Collected data entries:
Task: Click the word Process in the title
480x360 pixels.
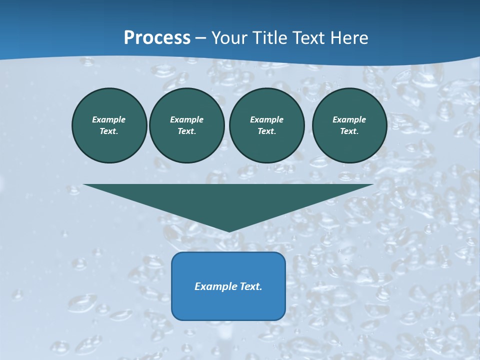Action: pos(157,38)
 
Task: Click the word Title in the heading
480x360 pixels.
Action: pos(269,38)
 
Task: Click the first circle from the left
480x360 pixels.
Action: pos(109,126)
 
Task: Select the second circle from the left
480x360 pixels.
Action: pos(187,126)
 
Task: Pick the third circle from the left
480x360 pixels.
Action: pos(267,126)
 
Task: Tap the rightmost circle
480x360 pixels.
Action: pos(350,126)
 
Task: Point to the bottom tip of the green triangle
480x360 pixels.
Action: pos(229,230)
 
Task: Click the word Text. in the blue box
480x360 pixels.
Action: pos(252,286)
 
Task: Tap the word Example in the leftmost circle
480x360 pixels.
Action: pos(109,120)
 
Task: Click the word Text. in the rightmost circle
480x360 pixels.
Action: pos(350,132)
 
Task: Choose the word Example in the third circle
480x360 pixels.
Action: pos(267,120)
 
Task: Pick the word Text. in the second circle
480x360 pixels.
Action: pos(187,132)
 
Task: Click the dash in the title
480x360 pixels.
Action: pos(201,38)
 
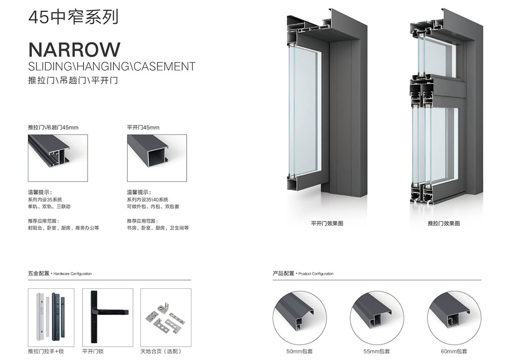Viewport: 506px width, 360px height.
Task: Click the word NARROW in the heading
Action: (74, 50)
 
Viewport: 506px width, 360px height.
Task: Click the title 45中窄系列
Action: (73, 17)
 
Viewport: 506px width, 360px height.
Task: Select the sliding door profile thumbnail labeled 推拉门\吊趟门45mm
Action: (58, 158)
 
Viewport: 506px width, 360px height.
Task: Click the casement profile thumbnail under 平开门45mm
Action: (157, 158)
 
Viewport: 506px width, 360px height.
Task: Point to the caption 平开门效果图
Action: (327, 223)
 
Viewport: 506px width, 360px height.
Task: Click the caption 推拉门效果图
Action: (444, 223)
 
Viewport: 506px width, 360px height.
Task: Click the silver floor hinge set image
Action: (165, 318)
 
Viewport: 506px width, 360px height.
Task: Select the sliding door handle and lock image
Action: (51, 318)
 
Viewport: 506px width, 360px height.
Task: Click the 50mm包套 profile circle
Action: (299, 318)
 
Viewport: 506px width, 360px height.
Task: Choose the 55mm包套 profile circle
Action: (376, 318)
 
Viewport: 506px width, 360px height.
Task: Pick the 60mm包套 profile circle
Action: (454, 318)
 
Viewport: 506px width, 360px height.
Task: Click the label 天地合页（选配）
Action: (161, 351)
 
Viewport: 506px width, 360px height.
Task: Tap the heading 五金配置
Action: (39, 273)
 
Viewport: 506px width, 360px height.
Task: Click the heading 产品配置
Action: (283, 273)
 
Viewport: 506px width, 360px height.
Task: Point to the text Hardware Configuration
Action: (72, 274)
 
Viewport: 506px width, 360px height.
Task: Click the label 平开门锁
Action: (93, 351)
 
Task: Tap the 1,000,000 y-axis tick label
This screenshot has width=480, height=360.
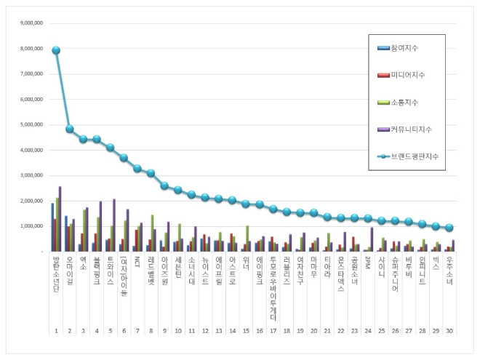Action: (x=30, y=226)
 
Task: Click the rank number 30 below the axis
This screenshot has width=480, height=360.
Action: (x=449, y=331)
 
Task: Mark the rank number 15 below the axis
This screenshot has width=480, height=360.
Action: (x=246, y=331)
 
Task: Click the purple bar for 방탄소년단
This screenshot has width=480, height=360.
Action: (x=60, y=219)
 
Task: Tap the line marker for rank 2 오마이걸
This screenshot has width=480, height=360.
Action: (x=69, y=129)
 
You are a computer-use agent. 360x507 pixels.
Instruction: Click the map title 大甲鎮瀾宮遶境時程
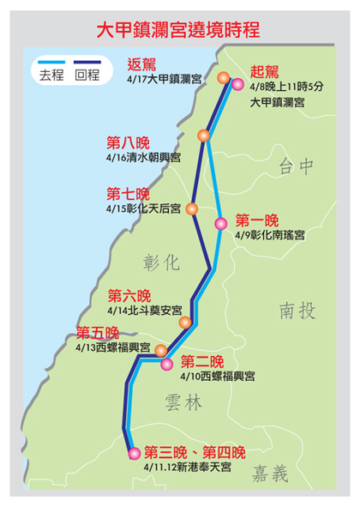pyautogui.click(x=178, y=30)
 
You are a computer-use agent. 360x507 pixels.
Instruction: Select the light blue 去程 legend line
pyautogui.click(x=51, y=62)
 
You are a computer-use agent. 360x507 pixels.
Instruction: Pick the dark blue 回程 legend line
pyautogui.click(x=87, y=62)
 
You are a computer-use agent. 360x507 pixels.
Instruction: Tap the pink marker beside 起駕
pyautogui.click(x=237, y=84)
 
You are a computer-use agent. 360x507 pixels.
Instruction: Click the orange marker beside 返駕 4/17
pyautogui.click(x=224, y=78)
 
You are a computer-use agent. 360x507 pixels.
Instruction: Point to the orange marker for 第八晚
pyautogui.click(x=204, y=136)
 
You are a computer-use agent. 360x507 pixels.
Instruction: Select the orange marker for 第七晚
pyautogui.click(x=192, y=208)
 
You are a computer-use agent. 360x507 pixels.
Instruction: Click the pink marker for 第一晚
pyautogui.click(x=221, y=224)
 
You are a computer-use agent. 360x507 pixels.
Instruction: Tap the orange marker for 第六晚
pyautogui.click(x=185, y=323)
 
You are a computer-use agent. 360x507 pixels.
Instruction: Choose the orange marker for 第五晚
pyautogui.click(x=161, y=350)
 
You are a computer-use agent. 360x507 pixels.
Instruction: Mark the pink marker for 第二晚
pyautogui.click(x=167, y=364)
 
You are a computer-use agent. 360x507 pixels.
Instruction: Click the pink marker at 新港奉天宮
pyautogui.click(x=135, y=453)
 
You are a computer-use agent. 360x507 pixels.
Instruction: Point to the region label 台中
pyautogui.click(x=296, y=166)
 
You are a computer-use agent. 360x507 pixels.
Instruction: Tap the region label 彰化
pyautogui.click(x=161, y=262)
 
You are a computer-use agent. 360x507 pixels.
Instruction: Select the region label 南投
pyautogui.click(x=297, y=311)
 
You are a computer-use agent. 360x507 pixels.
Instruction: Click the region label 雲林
pyautogui.click(x=183, y=403)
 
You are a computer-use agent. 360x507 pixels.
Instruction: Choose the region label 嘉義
pyautogui.click(x=270, y=474)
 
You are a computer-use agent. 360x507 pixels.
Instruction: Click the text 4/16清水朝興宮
pyautogui.click(x=143, y=158)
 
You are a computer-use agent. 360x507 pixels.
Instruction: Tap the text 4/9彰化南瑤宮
pyautogui.click(x=270, y=235)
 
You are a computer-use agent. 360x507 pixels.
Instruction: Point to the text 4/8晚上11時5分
pyautogui.click(x=286, y=87)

JOB:
Could you update the rows above so that each "rightmost" becomes "far-right", keeping everything else the same and leaving the pictures out of your answer?

TASK RESULT:
Task: Click the word Process in the title
480x360 pixels.
Action: pos(157,38)
 
Task: Click the word Title in the heading
480x360 pixels.
Action: pos(269,38)
 
Task: Click the first circle from the left
480x360 pixels.
Action: pos(109,126)
 
Task: Select the second circle from the left
480x360 pixels.
Action: pos(187,126)
 
Task: Pick the third circle from the left
480x360 pixels.
Action: pos(267,126)
 
Task: Tap the far-right circle
480x360 pixels.
Action: pos(350,126)
 
Task: Point to the bottom tip of the green triangle
480x360 pixels.
Action: pos(229,230)
 
Task: Click the word Text. in the blue box
480x360 pixels.
Action: pos(252,286)
 
Task: Tap the word Example in the leftmost circle
480x360 pixels.
Action: pos(109,120)
 
Task: Click the word Text. in the far-right circle
480x360 pixels.
Action: pos(350,132)
 
Task: Choose the word Example in the third circle
480x360 pixels.
Action: pos(267,120)
 
Task: Pick the word Text. in the second circle
480x360 pixels.
Action: pos(187,132)
 
Task: Click the dash in the title
480x360 pixels.
Action: pos(201,38)
 
Viewport: 506px width, 360px height.
Task: Click the word NARROW in the heading
Action: (74, 50)
 
Viewport: 506px width, 360px height.
Task: Click the title 45中窄系列
Action: (73, 17)
 
Viewport: 506px width, 360px height.
Task: Select the sliding door profile thumbnail labeled 推拉门\吊趟门45mm
Action: (58, 158)
 
Viewport: 506px width, 360px height.
Task: Click the casement profile thumbnail under 平开门45mm
Action: (157, 158)
 
Viewport: 506px width, 360px height.
Task: Point to the caption 平开门效果图
Action: (327, 223)
 
Viewport: 506px width, 360px height.
Task: Click the caption 推拉门效果图
Action: (444, 223)
 
Viewport: 506px width, 360px height.
Task: Click the silver floor hinge set image
Action: (165, 318)
 
Viewport: 506px width, 360px height.
Task: Select the sliding door handle and lock image
Action: (51, 318)
 
Viewport: 506px width, 360px height.
Task: Click the 50mm包套 profile circle
Action: (299, 318)
 
Viewport: 506px width, 360px height.
Task: Choose the 55mm包套 profile circle
Action: (376, 318)
 
Viewport: 506px width, 360px height.
Task: Pick the 60mm包套 profile circle
Action: (454, 318)
 
Viewport: 506px width, 360px height.
Task: Click the label 天地合页（选配）
Action: (161, 351)
 
Viewport: 506px width, 360px height.
Task: Tap the heading 五金配置
Action: (39, 273)
 
Viewport: 506px width, 360px height.
Task: Click the heading 产品配置
Action: (283, 273)
 
Viewport: 506px width, 360px height.
Task: Point to the text Hardware Configuration
Action: (72, 274)
 
Viewport: 506px width, 360px height.
Task: Click the label 平开门锁
Action: (93, 351)
 
Task: Tap the 1,000,000 y-axis tick label
This screenshot has width=480, height=360.
Action: (x=30, y=226)
 
Task: Click the rank number 30 below the axis
This screenshot has width=480, height=360.
Action: (x=449, y=331)
 
Task: Mark the rank number 15 below the axis
This screenshot has width=480, height=360.
Action: (x=246, y=331)
 
Task: Click the purple bar for 방탄소년단
This screenshot has width=480, height=360.
Action: (x=60, y=219)
 
Task: Tap the line marker for rank 2 오마이걸
This screenshot has width=480, height=360.
Action: (x=69, y=129)
 
You are a computer-use agent. 360x507 pixels.
Instruction: Click the map title 大甲鎮瀾宮遶境時程
pyautogui.click(x=178, y=30)
 
You are a computer-use agent. 360x507 pixels.
Instruction: Select the light blue 去程 legend line
pyautogui.click(x=51, y=62)
 
You are a computer-use agent. 360x507 pixels.
Instruction: Pick the dark blue 回程 legend line
pyautogui.click(x=87, y=62)
 
You are a computer-use agent. 360x507 pixels.
Instruction: Tap the pink marker beside 起駕
pyautogui.click(x=237, y=84)
 
You are a computer-use agent. 360x507 pixels.
Instruction: Click the orange marker beside 返駕 4/17
pyautogui.click(x=224, y=78)
 
You are a computer-use agent. 360x507 pixels.
Instruction: Point to the orange marker for 第八晚
pyautogui.click(x=204, y=136)
 
You are a computer-use agent. 360x507 pixels.
Instruction: Select the orange marker for 第七晚
pyautogui.click(x=192, y=208)
 
You are a computer-use agent. 360x507 pixels.
Instruction: Click the pink marker for 第一晚
pyautogui.click(x=221, y=224)
 
You are a computer-use agent. 360x507 pixels.
Instruction: Tap the orange marker for 第六晚
pyautogui.click(x=185, y=323)
 
You are a computer-use agent. 360x507 pixels.
Instruction: Choose the orange marker for 第五晚
pyautogui.click(x=161, y=350)
 
You are a computer-use agent. 360x507 pixels.
Instruction: Mark the pink marker for 第二晚
pyautogui.click(x=167, y=364)
 
You are a computer-use agent. 360x507 pixels.
Instruction: Click the pink marker at 新港奉天宮
pyautogui.click(x=135, y=453)
 
You are a computer-use agent. 360x507 pixels.
Instruction: Point to the region label 台中
pyautogui.click(x=296, y=166)
 
You are a computer-use agent. 360x507 pixels.
Instruction: Tap the region label 彰化
pyautogui.click(x=161, y=262)
 
You are a computer-use agent. 360x507 pixels.
Instruction: Select the region label 南投
pyautogui.click(x=297, y=311)
 
You are a computer-use agent. 360x507 pixels.
Instruction: Click the region label 雲林
pyautogui.click(x=183, y=403)
 
You are a computer-use agent. 360x507 pixels.
Instruction: Choose the region label 嘉義
pyautogui.click(x=270, y=474)
 
You are a computer-use agent. 360x507 pixels.
Instruction: Click the text 4/16清水朝興宮
pyautogui.click(x=143, y=158)
 
You are a computer-use agent. 360x507 pixels.
Instruction: Tap the text 4/9彰化南瑤宮
pyautogui.click(x=270, y=235)
 
You are a computer-use agent. 360x507 pixels.
Instruction: Point to the text 4/8晚上11時5分
pyautogui.click(x=286, y=87)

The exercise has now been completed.